High schoolers in all but 24 boards are also to return to class full-time. Those 24 boards will see students attend only half the time, while doing distance learning for the other half.

Masks will be mandatory for students in Grades 4 through 12 and will be encouraged for younger kids.

The province is leaving it up to parents to decide on whether to send their kids to school for the term, or opt for remote learning as was done for the latter part of the last school year.

Big questions about busing

Shedden said it's difficult to develop a detailed plan without further guidance from the province and public health officials, which the board is still waiting on.

The board also needs to hear from parents about whether they'll be sending their kids back to class.

Once that happens, she said, they'll be able to tackle one of the biggest issues: busing.

Like other school boards outside big urban centres, the Trillium Lakelands District board covers a vast swath of land: roughly 11,500 square kilometres from the southern Kawartha Lakes up to Huntsville.

There are 16,000 students, and of those, Sheddon said, 15,000 are bused.

The board also runs buses for "co-terminus" boards — Catholic school boards that cover the same ground.

That means students from different schools are sometimes on the same bus — something the board is trying to figure out as it looks to minimize contact between students in different cohorts.

Things won't be much better if parents opt to drive their kids in to school, Shedden said.

"We don't have the infrastructure set up for lots and lots of parents coming in cars to drop kids off," she said. If kids aren't bused in, it could lead to a big lineup of cars waiting to drop off kids.

School boards across Ontario will survey parents in the coming weeks to find out how many students won't be attending in-class instruction and will learn at home instead. (The Canadian Press)

Some boards in a better spot

More than a thousand kilometres away, the Keewatin Patricia District School Board is grappling with many of the same questions.

Kim Douglas, president of the local elementary teachers' union, said she received more details about her board's plans on Thursday.
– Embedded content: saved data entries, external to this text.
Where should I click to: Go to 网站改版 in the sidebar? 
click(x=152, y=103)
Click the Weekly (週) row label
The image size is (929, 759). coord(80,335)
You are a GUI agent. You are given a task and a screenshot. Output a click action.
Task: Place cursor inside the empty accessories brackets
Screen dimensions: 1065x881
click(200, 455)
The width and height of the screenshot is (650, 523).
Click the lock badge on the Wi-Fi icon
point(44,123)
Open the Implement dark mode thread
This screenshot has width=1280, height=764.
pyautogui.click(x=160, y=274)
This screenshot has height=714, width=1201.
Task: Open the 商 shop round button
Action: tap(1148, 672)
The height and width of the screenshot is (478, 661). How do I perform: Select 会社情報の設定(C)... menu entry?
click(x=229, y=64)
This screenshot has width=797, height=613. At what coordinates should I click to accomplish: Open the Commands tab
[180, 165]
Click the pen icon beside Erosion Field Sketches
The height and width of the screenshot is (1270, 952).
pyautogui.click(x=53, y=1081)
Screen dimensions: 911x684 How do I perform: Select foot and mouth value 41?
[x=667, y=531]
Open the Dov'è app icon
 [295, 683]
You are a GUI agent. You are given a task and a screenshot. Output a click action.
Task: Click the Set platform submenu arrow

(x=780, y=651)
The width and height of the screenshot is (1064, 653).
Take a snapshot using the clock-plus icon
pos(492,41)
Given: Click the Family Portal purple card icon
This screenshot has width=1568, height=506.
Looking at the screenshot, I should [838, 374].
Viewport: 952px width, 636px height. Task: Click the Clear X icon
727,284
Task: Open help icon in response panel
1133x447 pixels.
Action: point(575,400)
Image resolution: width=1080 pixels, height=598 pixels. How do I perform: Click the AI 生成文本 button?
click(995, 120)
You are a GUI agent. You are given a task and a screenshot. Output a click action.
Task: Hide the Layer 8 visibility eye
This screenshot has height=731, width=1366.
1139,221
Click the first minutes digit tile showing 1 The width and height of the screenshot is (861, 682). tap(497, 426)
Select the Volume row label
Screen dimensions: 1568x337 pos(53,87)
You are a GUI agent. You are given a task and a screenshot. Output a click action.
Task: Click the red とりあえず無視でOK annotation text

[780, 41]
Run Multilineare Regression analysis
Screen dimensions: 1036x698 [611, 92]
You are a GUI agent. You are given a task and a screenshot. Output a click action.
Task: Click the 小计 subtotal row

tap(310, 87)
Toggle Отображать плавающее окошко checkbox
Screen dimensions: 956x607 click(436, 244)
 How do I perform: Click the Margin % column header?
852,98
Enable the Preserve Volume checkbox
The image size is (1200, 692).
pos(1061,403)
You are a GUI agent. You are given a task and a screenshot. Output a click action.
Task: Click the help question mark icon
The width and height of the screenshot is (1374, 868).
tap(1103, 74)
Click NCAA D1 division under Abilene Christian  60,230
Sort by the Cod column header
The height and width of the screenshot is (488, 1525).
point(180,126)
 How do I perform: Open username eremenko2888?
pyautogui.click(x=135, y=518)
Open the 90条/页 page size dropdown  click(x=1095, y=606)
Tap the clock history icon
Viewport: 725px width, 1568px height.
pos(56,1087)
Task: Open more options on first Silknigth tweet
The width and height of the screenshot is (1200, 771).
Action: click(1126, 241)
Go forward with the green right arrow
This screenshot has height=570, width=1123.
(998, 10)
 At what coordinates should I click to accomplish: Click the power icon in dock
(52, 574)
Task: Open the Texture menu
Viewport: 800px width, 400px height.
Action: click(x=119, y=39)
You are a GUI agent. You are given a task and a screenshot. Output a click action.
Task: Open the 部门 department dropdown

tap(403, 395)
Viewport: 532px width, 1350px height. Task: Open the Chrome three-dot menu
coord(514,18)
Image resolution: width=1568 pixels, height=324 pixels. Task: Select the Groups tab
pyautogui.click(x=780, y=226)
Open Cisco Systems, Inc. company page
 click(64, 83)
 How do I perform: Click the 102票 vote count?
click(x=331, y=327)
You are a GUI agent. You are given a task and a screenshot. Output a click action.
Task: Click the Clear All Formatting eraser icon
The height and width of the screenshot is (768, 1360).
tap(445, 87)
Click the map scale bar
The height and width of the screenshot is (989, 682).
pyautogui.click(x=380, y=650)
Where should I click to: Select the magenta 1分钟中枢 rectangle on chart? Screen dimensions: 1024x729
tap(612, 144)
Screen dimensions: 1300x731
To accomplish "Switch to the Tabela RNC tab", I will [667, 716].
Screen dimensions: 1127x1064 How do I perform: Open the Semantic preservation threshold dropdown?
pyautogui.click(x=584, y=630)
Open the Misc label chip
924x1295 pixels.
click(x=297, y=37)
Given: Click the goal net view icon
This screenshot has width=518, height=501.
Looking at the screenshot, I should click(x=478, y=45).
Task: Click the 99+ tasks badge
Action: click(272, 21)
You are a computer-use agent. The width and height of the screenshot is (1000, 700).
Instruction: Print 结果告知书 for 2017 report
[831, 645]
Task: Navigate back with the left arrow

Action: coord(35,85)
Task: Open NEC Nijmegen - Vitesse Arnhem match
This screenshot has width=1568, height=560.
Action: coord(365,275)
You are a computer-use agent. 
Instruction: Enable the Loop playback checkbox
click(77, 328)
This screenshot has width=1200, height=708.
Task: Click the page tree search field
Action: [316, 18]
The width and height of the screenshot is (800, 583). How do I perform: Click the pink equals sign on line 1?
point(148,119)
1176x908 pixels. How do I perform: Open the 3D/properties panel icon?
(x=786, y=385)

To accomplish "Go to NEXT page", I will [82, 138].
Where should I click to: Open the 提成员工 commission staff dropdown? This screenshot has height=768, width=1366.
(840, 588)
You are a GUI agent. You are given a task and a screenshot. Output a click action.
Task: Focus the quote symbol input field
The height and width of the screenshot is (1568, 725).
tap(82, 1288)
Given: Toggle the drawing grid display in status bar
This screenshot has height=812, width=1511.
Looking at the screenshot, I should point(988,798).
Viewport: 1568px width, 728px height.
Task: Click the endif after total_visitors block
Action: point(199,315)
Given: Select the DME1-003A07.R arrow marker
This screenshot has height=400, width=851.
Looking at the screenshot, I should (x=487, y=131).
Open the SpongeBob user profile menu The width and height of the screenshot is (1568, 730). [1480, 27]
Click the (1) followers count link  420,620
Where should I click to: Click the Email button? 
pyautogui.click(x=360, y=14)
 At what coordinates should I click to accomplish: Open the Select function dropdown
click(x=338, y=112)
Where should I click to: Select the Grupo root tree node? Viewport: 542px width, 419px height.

"When I went through that meeting, I knew it would be semi-good news," she said. "And if the government is able to provide even more funding then we'll feel even more confident, but we have no control over that."

She said her board plans to stagger busing and start times to minimize contact between students from different schools.

And while some teachers at her board — French teachers especially — teach in different schools throughout the day, she said the board wants to mitigate risk there, too. Those teachers will only teach in one class per school to minimize the number of students they come in contact with.

The Keewatin Patricia District board is in a better position than some others because their schools are older and have larger classrooms. Many schools have small classes due to sparse populations.

Douglas said she's taken comfort in the board's plan, and she hopes parents will too.

"There's no board in Ontario that wants to be the board that brings COVID into a community," Douglas said. "And our board certainly does not want that ever to happen. Their view is: safe re-entry for students and staff."